[[ Input material open ]]

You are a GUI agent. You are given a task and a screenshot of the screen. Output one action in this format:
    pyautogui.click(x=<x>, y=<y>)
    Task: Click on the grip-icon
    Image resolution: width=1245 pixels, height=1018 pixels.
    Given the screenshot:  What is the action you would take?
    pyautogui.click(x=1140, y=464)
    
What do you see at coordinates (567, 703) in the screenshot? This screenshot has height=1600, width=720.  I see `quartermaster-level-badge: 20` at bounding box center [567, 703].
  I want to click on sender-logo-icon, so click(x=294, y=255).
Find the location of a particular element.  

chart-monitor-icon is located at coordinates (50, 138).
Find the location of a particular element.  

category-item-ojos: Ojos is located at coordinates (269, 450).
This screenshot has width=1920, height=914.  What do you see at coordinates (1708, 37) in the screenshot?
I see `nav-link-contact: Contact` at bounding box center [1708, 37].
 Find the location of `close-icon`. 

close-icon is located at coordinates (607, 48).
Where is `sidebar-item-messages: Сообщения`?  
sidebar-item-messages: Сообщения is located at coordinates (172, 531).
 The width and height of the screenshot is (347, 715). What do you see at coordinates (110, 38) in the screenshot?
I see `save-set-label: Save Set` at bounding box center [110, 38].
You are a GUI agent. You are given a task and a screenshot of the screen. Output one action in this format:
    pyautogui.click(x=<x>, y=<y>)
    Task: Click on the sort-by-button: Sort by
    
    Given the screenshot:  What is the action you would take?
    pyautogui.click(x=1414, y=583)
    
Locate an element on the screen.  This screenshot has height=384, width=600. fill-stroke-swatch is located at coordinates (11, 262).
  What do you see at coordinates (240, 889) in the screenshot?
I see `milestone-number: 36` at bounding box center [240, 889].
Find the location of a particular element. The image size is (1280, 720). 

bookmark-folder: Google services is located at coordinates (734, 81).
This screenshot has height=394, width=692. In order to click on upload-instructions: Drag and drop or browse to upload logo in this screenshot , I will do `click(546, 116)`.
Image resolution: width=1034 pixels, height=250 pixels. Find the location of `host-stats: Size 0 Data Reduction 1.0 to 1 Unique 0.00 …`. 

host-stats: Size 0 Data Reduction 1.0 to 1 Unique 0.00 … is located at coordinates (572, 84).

[[ Input material closed ]]

Rewrite every line of the material above as a Markdown table with the columns "Row" and "Line". Number the rows in order and leave out blank lines.

### Written solution
| Row | Line |
|---|---|
| 1 | You are a GUI agent. You are given a task and a screenshot of the screen. Output one action in this format: |
| 2 |     pyautogui.click(x=<x>, y=<y>) |
| 3 |     Task: Click on the grip-icon |
| 4 |     Image resolution: width=1245 pixels, height=1018 pixels. |
| 5 |     Given the screenshot:  What is the action you would take? |
| 6 |     pyautogui.click(x=1140, y=464) |
| 7 | What do you see at coordinates (567, 703) in the screenshot? This screenshot has height=1600, width=720.  I see `quartermaster-level-badge: 20` at bounding box center [567, 703]. |
| 8 |   I want to click on sender-logo-icon, so click(x=294, y=255). |
| 9 | Find the location of a particular element.   |
| 10 | chart-monitor-icon is located at coordinates (50, 138). |
| 11 | Find the location of a particular element.   |
| 12 | category-item-ojos: Ojos is located at coordinates (269, 450). |
| 13 | This screenshot has width=1920, height=914.  What do you see at coordinates (1708, 37) in the screenshot? |
| 14 | I see `nav-link-contact: Contact` at bounding box center [1708, 37]. |
| 15 |  Find the location of `close-icon`.  |
| 16 | close-icon is located at coordinates (607, 48). |
| 17 | Where is `sidebar-item-messages: Сообщения`?   |
| 18 | sidebar-item-messages: Сообщения is located at coordinates (172, 531). |
| 19 |  The width and height of the screenshot is (347, 715). What do you see at coordinates (110, 38) in the screenshot? |
| 20 | I see `save-set-label: Save Set` at bounding box center [110, 38]. |
| 21 | You are a GUI agent. You are given a task and a screenshot of the screen. Output one action in this format: |
| 22 |     pyautogui.click(x=<x>, y=<y>) |
| 23 |     Task: Click on the sort-by-button: Sort by |
| 24 |     Given the screenshot:  What is the action you would take? |
| 25 |     pyautogui.click(x=1414, y=583) |
| 26 | Locate an element on the screen.  This screenshot has height=384, width=600. fill-stroke-swatch is located at coordinates (11, 262). |
| 27 |   What do you see at coordinates (240, 889) in the screenshot? |
| 28 | I see `milestone-number: 36` at bounding box center [240, 889]. |
| 29 | Find the location of a particular element. The image size is (1280, 720).  |
| 30 | bookmark-folder: Google services is located at coordinates (734, 81). |
| 31 | This screenshot has height=394, width=692. In order to click on upload-instructions: Drag and drop or browse to upload logo in this screenshot , I will do `click(546, 116)`. |
| 32 | Image resolution: width=1034 pixels, height=250 pixels. Find the location of `host-stats: Size 0 Data Reduction 1.0 to 1 Unique 0.00 …`.  |
| 33 | host-stats: Size 0 Data Reduction 1.0 to 1 Unique 0.00 … is located at coordinates (572, 84). |